La postface d'une douzaine de pages écrites par le directeur de la collection, Jacques Baudou, est un bonus très enrichissant puisqu'elle trace le parcours de Jean Sabran (Paul Berna étant un pseudo tout comme Paul Gerrard ou Bernard Deleuze qu'il utilisera pour ses publications adulte) et met en perspective son œuvre dans le contexte éditorial de l'époque. En évitant de pomper et de recracher, et ne voulant pas qu'on me taxe à tort de "m'y connaître sur le rayon", je me suis en bonne partie appuyé sur cette postface pour écrire ces lignes. Je ne suis qu'un amateur et des publications comme celles-ci sont une aubaine pour, de temps en temps, me plonger dans quelque chose de moins contemporain.

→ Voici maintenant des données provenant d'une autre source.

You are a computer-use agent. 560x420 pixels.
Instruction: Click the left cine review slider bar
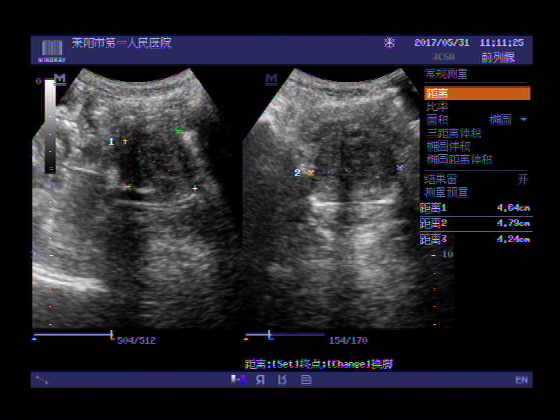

Tout en espérant que la collection "Chambres Noires" soit dosée convenablement entre auteurs anciens et contemporains, c'est avec un plaisir non dissimulé que j'accueillerais de futures rééditions, par exemple, du même Paul Berna, les aventures de la bande à Gaby aidé du même Sinet qui n'était qu'inspecteur (Le Cheval sans tête, Le Piano à bretelles et celles qui suivent) ou même les deux suites au Témoignage du chat noir.


Le Témoignage du chat noir, Paul Berna, Mango Jeunesse, coll. "Chambres Noires", 9€. Collection dirigée par Jacques Baudou. Illustration de couverture par Eric Héliot.